---- TEXT SHOWN

Lecture 03-29-17

Today: Our 1st Reduction

CNF Conjunctive Normal Form

• Example:
  • (x₁ + x₂ + x₃)(x₁’ + x₂)(x₂’ + x₃’)(x₁’ + x₃)
• Special type of expression
• No negation over more than one literal
• Only negation over literals
• Each clause is just literals & OR
• Variable: X1
• Literal: X1bar

Cook’s Theorem

• States that the boolean satisifiability problem is NP-complete
• Significant breakthrough
• Prove NP-complete
  • Gary & Johnson has a list to reference
    • Can turn particular problem into that

CNF Satisifiability

• Whether or not there exists an interpretation that satisfies a given boolean formula

Clique Problem (Prove is NP-complete)

• Clique
  • All vertices in a clique are adjacent
• Particular graph: “Trampoline”
• Largest clique: 2-3-5-7
• Given a graph G and a number k, does this graph have a clique of size k?
  • K is not necessarily an integer, could be “half the nodes”

--------
---- DATA ENTRIES

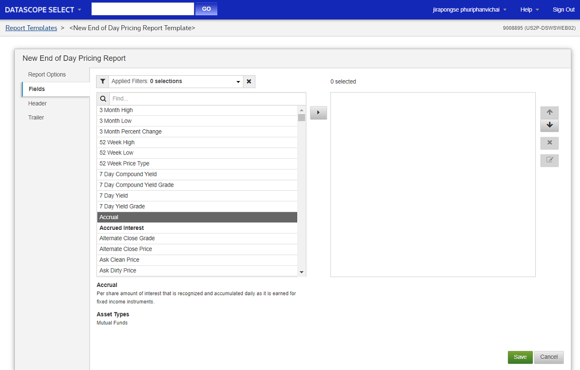Click the search magnifier icon
The image size is (580, 370).
[x=103, y=99]
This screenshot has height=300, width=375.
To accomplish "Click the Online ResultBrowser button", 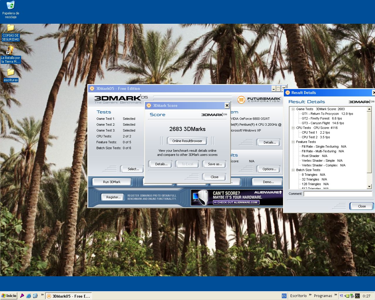I will click(x=187, y=141).
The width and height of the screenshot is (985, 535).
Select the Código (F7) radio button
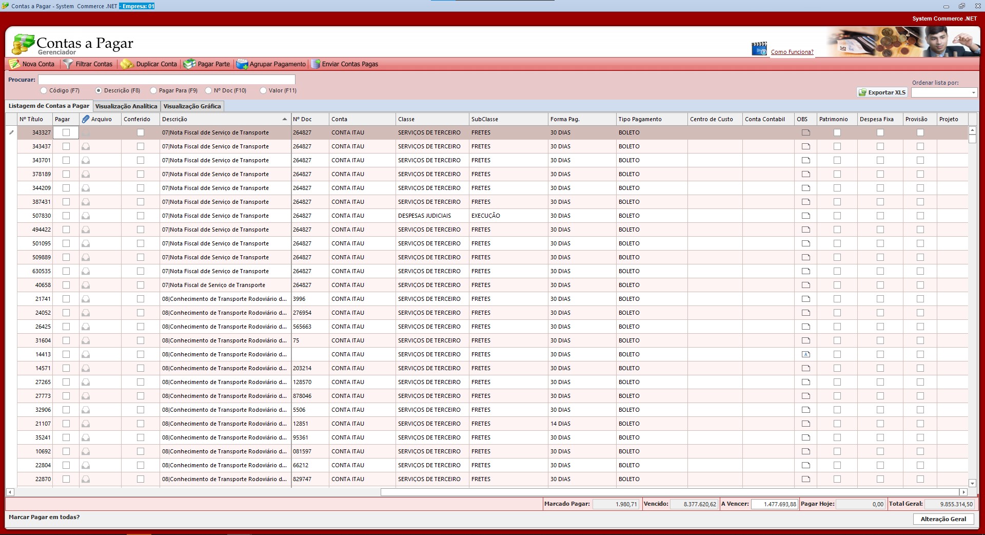[x=44, y=90]
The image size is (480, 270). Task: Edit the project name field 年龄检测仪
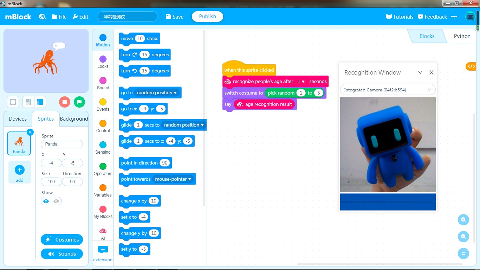coord(127,16)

--------

INSTRUCTION A:
In the lecture notes, what is the largest clique listed for the graph called "Trampoline"?
INSTRUCTION B:
Retype the part of the lecture notes that opens with the words containing "Clique Problem (Prove" and closes with "clique of size k?".

CORRECT ANSWER A:
2-3-5-7

CORRECT ANSWER B:
Clique Problem (Prove is NP-complete)

• Clique
  • All vertices in a clique are adjacent
• Particular graph: “Trampoline”
• Largest clique: 2-3-5-7
• Given a graph G and a number k, does this graph have a clique of size k?